Avocate, elle pratiquait dans un cabinet privé jusqu'à son deuxième enfant. Elle a cherché un emploi à l'horaire moins échevelée, qu'elle a trouvé dans une société paragouvernementale. «J'ai une carrière moins relevée, mais je n'ai aucun regret car je l'ai décidé.»

Composer avec la recomposition

Cinq enfants. «Ce n'est pas par choix, lance Lise Thibault. J'ai aimé le gars et tout ce qui venant avec.» Ce qui venait avec, c'était notamment trois garçons de 8 à 14 ans, qui s'ajoutaient à son propre duo de 6 et 7 ans

Mais la troupe est maintenant bien rodée.

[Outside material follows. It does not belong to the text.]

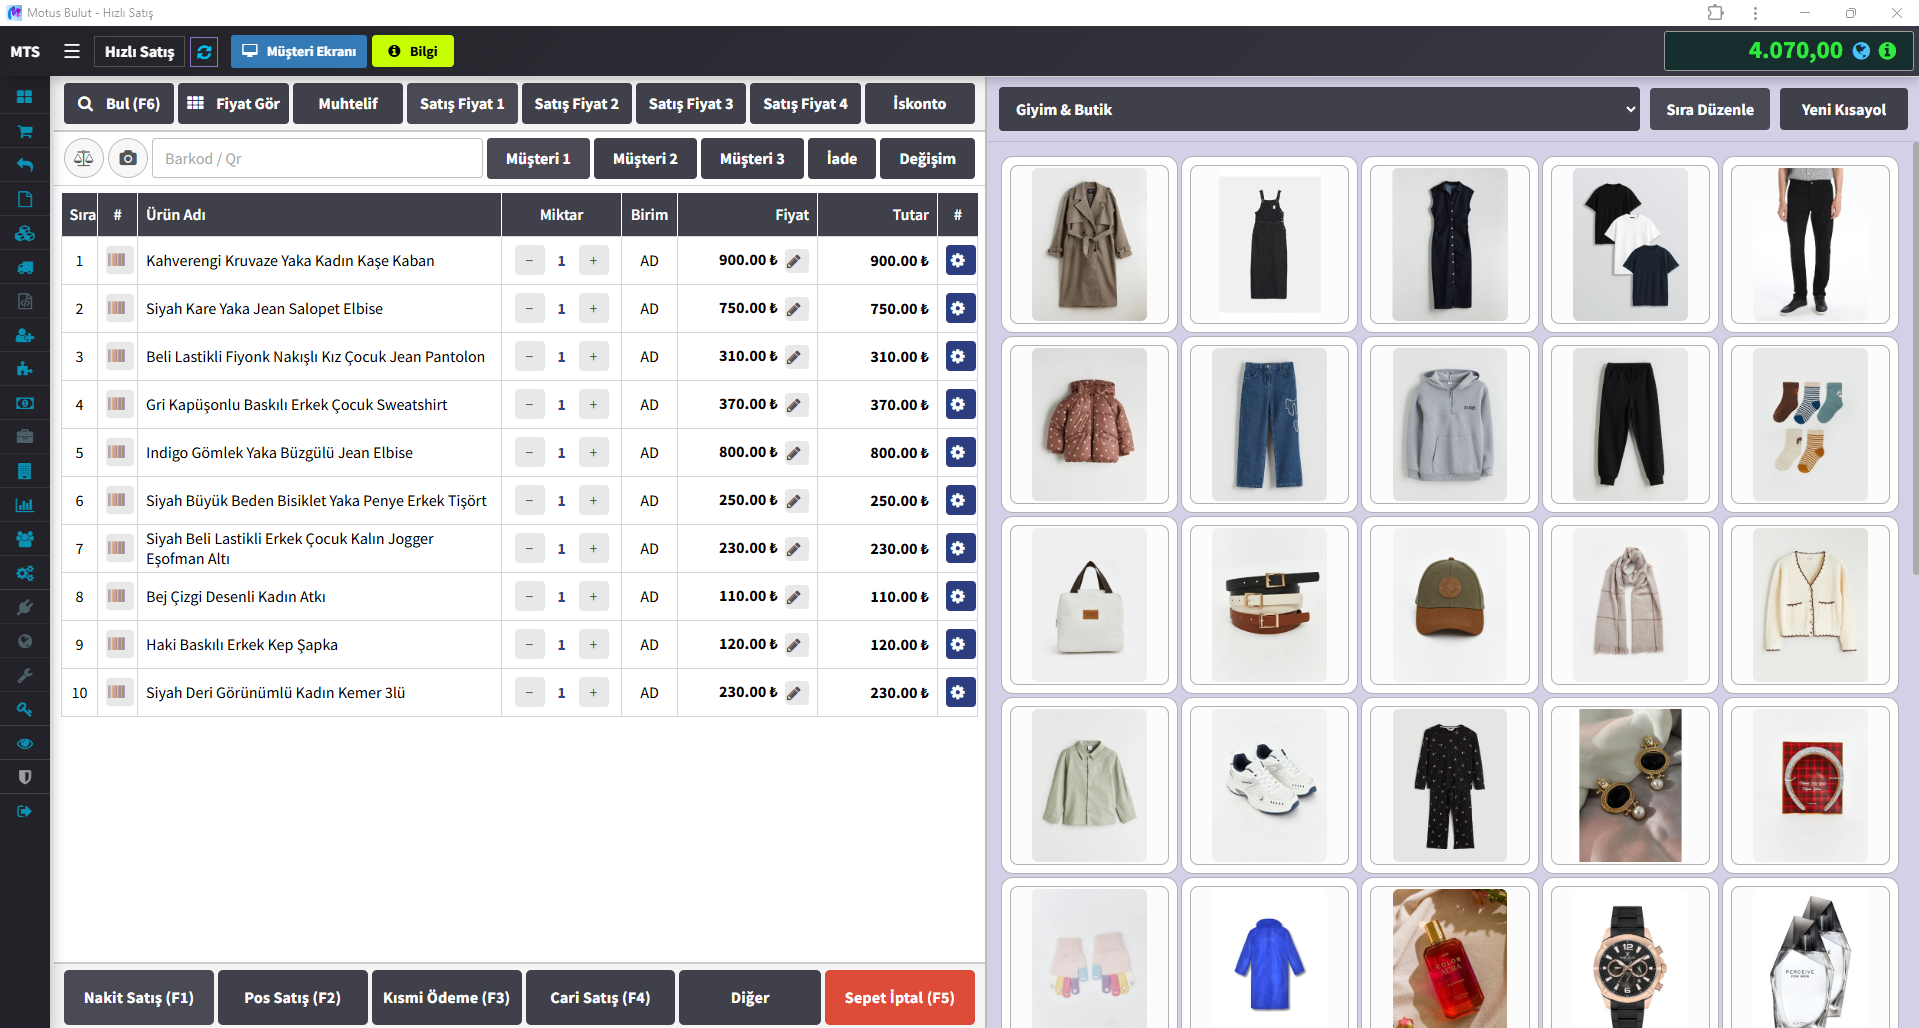Open the Giyim & Butik category dropdown
Screen dimensions: 1919x1028
point(1319,109)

«Quand c'est l'heure de la corvée de ménage, chacun a son propre rituel et donne un coup de main, raconte Mme Thibault. Chacun s'occupe de son propre lavage.»

Le plus vieux, qui a maintenant 22 ans, habite encore à la maison. «On n'a pas le choix de lui demander une pension alimentaire. Il faut qu'il nous aide.»

Parce que le second enfant est diabétique, ses parents avaient droit à un supplément de prestations familiales. «On a perdu 425 $ par mois depuis qu'il a eu 18 ans, en septembre, poursuit Mme Thibault. C'est comme si on venait de s'acheter une auto. Ça fait très mal dans le budget.»

Le couple a aménagé un appartement au sous-sol, qui leur rapporte 450 $ par mois. C'est un espace dont la famille aurait bien besoin, mais ce revenu est encore plus utile.

«Pour une famille qui n'est pas venue au monde ensemble, ça va bien, conclut la maman. Mais il faut que l'amour entre les conjoints soit très fort.»

Carrière et famille fructueuses

Un diplôme d'ingénieur en électricité. Un certificat en droit. Un MBA. Quelques cours en architecture. Un emploi à temps plein dans un organisme parapublic. Une micro-entreprise de construction avec son conjoint.

Et cinq enfants, de deux pères différents, âgés de 2 mois à 14 ans.

«Je dors bien, nous rassure Danielle Dubois. C'est une question de tempérament. Il ne faut pas être angoissé et il faut pouvoir compartimenter sa vie.»

Elle a même trouvé le temps de dessiner sa propre maison. «Je l'ai conçu en fonction de la logistique», assure-t-elle. Ça ne fait aucun doute: elle contient six chambres.

La professionnelle de 40 ans n'a jamais craint la famille. Elle a eu son premier enfant à 25 ans.

Mais il faut y mettre le temps. Si elle passe rarement plus de 40 heures au bureau, elle a dû s'organiser pour travailler à la maison. «Ce qui va moins bien, c'est le ménage. J'ai pris la décision de ne pas avoir une maison super propre.» Sa carrière non plus, malgré les apparences, n'est pas aussi impeccable qu'elle l'aurait souhaitée. «J'aurais aimé avoir plus de responsabilité et de défis, voyager...»

Depuis peu, cependant, elle est responsable des rénovations du métro de Montréal. " Avec ce poste, j'ai trouvé quelque chose qui me comblait professionnellement. "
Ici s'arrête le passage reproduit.